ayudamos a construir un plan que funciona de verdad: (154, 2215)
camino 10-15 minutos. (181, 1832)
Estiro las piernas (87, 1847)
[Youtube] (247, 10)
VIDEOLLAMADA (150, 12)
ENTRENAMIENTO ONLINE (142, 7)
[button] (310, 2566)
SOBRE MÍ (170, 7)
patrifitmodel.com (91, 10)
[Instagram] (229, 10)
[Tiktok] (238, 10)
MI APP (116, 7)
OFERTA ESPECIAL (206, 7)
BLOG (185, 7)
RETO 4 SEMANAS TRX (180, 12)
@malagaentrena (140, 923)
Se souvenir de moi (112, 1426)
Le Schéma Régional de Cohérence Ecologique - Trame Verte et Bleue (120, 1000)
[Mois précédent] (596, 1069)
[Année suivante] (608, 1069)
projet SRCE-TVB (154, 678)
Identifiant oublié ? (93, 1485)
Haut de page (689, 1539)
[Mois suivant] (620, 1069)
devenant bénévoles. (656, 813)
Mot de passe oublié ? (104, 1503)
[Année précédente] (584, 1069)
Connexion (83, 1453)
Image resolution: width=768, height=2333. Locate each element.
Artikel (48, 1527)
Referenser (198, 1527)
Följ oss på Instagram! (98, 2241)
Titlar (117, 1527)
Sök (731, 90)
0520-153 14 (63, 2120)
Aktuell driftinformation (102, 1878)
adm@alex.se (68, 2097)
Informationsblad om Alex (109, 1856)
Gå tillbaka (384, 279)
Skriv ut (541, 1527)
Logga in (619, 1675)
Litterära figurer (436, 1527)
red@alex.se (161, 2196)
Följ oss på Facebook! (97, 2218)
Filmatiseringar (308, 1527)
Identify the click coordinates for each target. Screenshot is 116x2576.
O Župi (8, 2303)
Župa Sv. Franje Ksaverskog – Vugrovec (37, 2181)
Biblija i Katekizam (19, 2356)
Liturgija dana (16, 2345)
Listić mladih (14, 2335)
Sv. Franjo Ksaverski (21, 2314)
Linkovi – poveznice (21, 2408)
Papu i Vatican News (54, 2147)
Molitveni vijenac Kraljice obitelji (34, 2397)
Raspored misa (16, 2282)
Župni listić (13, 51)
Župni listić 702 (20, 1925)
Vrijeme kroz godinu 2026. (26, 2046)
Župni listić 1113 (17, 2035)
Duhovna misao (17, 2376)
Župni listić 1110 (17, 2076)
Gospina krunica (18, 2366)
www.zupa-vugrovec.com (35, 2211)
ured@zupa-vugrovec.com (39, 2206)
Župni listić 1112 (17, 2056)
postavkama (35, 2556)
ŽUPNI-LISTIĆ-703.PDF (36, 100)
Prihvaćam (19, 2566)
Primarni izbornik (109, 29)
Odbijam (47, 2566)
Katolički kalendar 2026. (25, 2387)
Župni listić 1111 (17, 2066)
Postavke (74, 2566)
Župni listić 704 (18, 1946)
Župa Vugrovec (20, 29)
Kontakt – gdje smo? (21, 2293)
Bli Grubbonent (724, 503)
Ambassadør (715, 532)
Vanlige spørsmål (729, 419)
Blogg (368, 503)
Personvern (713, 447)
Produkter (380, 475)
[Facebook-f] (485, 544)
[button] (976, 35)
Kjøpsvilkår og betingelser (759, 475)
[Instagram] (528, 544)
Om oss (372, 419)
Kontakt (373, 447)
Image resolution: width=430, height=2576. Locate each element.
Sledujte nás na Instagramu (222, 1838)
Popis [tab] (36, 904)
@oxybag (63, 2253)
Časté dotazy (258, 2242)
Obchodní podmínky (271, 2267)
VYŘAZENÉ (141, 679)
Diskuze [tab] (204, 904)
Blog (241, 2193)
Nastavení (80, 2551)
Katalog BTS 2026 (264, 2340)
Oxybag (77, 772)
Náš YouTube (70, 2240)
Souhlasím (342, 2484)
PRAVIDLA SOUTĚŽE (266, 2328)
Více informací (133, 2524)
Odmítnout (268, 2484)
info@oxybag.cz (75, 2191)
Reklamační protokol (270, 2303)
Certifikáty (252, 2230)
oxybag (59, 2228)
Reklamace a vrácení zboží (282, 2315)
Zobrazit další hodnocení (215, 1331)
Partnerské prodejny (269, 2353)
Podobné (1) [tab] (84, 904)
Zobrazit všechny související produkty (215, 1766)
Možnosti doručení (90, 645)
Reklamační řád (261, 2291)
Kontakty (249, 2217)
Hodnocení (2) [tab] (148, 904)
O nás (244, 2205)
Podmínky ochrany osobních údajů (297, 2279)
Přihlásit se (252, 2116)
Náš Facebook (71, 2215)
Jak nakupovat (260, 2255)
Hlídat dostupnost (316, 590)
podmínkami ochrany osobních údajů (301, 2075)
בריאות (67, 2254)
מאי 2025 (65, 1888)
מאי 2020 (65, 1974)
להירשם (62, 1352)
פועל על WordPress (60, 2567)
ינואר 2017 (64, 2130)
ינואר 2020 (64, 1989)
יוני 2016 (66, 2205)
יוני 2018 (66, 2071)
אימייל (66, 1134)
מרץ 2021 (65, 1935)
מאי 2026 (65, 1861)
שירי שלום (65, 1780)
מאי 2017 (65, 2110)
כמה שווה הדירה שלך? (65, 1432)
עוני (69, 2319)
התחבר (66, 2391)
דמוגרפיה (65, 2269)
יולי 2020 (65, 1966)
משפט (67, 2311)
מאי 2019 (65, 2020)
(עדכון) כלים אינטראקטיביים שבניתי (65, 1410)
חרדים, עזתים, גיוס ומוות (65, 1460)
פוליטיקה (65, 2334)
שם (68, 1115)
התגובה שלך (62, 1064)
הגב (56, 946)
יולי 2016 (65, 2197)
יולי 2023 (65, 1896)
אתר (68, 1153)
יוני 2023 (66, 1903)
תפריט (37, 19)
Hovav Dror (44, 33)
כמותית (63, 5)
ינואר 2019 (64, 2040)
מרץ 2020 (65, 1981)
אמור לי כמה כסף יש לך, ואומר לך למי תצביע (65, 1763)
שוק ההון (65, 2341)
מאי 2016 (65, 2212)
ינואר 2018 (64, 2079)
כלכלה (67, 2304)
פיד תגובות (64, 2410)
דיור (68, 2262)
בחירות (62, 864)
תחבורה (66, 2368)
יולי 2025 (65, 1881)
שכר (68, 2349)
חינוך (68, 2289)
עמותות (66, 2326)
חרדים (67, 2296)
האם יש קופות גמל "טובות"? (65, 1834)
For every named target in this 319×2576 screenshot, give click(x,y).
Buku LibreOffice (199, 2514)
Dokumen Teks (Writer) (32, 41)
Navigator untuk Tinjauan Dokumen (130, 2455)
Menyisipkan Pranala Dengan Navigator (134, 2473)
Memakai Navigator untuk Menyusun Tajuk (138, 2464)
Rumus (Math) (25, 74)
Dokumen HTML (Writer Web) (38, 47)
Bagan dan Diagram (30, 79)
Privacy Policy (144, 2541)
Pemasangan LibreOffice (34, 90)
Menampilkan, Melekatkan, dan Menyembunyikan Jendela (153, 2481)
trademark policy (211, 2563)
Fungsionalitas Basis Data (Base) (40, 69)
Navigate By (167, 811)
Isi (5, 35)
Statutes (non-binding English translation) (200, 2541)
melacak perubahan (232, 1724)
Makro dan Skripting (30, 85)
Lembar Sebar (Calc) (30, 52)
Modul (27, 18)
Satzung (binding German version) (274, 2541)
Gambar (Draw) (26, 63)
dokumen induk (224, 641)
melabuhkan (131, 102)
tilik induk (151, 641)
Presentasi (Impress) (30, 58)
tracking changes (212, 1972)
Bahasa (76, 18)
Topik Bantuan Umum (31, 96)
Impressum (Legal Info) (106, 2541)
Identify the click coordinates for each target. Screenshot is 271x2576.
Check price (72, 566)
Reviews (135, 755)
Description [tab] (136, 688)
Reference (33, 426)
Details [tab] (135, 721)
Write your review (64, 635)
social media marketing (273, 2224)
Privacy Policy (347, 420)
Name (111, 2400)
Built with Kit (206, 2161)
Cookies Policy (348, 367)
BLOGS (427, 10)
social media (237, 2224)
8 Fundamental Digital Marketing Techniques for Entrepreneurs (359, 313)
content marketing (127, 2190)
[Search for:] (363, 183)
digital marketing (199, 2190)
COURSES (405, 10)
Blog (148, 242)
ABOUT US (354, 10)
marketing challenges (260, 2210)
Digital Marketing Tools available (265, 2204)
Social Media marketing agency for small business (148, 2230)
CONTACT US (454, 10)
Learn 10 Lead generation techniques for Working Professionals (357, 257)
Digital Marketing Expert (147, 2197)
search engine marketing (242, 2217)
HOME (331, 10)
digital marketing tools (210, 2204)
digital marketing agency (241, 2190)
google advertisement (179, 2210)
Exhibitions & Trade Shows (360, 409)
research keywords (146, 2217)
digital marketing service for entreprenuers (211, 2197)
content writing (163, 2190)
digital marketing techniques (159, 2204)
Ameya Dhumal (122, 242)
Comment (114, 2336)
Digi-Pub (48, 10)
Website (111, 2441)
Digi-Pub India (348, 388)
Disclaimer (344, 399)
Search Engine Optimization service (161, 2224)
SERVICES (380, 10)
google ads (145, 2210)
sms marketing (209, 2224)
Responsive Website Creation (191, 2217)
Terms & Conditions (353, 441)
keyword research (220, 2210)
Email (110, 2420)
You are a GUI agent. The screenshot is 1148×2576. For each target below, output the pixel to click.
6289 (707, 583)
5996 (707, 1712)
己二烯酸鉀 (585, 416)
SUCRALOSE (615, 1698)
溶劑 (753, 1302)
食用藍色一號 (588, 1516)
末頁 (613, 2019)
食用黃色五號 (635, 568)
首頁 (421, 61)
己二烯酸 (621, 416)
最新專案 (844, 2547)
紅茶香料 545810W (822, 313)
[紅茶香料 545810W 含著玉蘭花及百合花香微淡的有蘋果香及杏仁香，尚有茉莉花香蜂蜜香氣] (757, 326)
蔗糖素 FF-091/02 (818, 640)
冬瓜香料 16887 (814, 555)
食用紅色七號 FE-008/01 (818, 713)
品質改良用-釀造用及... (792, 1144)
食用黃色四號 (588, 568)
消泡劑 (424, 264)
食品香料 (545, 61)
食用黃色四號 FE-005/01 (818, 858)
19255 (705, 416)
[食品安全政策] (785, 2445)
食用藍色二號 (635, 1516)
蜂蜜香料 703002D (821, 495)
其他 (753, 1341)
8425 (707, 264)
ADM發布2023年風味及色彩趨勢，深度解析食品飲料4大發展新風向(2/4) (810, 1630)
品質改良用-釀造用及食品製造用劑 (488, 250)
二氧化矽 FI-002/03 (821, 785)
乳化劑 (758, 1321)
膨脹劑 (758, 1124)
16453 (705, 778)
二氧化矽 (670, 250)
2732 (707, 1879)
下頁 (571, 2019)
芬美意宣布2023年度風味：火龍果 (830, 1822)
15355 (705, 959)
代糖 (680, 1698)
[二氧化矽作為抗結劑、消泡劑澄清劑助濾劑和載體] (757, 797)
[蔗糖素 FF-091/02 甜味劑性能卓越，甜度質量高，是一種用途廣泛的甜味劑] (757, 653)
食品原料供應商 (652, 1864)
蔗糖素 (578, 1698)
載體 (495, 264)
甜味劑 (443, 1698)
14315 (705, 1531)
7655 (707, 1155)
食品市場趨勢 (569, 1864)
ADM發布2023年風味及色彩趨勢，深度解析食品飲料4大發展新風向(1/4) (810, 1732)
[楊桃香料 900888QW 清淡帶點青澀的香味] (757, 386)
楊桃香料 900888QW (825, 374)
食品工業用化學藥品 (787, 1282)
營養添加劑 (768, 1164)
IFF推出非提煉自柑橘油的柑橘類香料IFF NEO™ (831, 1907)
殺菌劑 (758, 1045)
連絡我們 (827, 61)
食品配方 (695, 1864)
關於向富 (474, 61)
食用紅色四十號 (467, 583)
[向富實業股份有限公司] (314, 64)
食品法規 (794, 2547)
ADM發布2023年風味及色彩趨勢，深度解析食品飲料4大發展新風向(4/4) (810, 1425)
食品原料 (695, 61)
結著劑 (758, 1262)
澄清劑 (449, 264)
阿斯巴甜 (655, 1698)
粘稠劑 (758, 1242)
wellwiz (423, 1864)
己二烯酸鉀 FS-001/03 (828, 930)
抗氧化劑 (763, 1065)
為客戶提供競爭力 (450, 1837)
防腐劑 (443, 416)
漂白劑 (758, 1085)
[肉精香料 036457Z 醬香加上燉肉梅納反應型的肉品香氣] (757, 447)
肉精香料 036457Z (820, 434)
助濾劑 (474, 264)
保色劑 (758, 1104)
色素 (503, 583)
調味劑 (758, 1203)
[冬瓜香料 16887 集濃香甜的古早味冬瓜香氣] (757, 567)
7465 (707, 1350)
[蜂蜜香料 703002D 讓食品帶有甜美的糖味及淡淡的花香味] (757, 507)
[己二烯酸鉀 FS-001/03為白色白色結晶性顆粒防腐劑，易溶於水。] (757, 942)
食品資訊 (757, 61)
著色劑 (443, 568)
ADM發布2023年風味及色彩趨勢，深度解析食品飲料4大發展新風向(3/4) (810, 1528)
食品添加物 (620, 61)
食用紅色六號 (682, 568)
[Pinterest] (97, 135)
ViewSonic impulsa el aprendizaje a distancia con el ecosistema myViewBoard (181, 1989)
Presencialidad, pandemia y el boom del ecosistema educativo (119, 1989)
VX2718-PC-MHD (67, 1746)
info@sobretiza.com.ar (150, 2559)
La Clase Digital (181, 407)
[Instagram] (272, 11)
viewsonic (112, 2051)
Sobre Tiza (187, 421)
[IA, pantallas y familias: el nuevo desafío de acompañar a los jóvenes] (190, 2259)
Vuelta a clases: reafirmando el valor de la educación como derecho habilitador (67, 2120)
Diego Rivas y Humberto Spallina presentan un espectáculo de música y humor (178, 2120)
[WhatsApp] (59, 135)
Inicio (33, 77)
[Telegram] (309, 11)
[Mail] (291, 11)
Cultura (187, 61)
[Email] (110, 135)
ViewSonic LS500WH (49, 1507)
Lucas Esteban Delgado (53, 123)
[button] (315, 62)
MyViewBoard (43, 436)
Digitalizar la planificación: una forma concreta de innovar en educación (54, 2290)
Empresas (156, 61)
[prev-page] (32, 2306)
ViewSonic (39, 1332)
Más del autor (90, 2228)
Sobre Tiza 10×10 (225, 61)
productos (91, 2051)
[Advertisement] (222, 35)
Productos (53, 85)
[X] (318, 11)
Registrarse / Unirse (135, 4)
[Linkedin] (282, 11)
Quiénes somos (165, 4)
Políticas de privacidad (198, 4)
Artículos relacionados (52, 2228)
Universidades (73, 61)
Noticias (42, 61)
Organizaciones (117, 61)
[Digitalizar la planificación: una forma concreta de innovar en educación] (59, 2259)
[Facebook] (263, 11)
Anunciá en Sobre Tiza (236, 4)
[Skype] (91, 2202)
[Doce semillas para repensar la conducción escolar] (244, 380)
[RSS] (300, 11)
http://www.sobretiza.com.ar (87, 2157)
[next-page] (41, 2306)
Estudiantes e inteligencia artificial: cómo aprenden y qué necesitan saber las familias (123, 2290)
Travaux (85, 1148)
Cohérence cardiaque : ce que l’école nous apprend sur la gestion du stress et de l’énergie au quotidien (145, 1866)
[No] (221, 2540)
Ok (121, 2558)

___

◆ **Prompt**
Copy out, word for word, the part of the entries above that begins at the line with "VX2718-PC-MHD (67, 1746)" and ends at the line with "Travaux (85, 1148)", including both.

◆ **Exercise output**
VX2718-PC-MHD (67, 1746)
info@sobretiza.com.ar (150, 2559)
La Clase Digital (181, 407)
[Instagram] (272, 11)
viewsonic (112, 2051)
Sobre Tiza (187, 421)
[IA, pantallas y familias: el nuevo desafío de acompañar a los jóvenes] (190, 2259)
Vuelta a clases: reafirmando el valor de la educación como derecho habilitador (67, 2120)
Diego Rivas y Humberto Spallina presentan un espectáculo de música y humor (178, 2120)
[WhatsApp] (59, 135)
Inicio (33, 77)
[Telegram] (309, 11)
[Mail] (291, 11)
Cultura (187, 61)
[Email] (110, 135)
ViewSonic LS500WH (49, 1507)
Lucas Esteban Delgado (53, 123)
[button] (315, 62)
MyViewBoard (43, 436)
Digitalizar la planificación: una forma concreta de innovar en educación (54, 2290)
Empresas (156, 61)
[prev-page] (32, 2306)
ViewSonic (39, 1332)
Más del autor (90, 2228)
Sobre Tiza 10×10 (225, 61)
productos (91, 2051)
[Advertisement] (222, 35)
Productos (53, 85)
[X] (318, 11)
Registrarse / Unirse (135, 4)
[Linkedin] (282, 11)
Quiénes somos (165, 4)
Políticas de privacidad (198, 4)
Artículos relacionados (52, 2228)
Universidades (73, 61)
Noticias (42, 61)
Organizaciones (117, 61)
[Digitalizar la planificación: una forma concreta de innovar en educación] (59, 2259)
[Facebook] (263, 11)
Anunciá en Sobre Tiza (236, 4)
[Skype] (91, 2202)
[Doce semillas para repensar la conducción escolar] (244, 380)
[RSS] (300, 11)
http://www.sobretiza.com.ar (87, 2157)
[next-page] (41, 2306)
Estudiantes e inteligencia artificial: cómo aprenden y qué necesitan saber las familias (123, 2290)
Travaux (85, 1148)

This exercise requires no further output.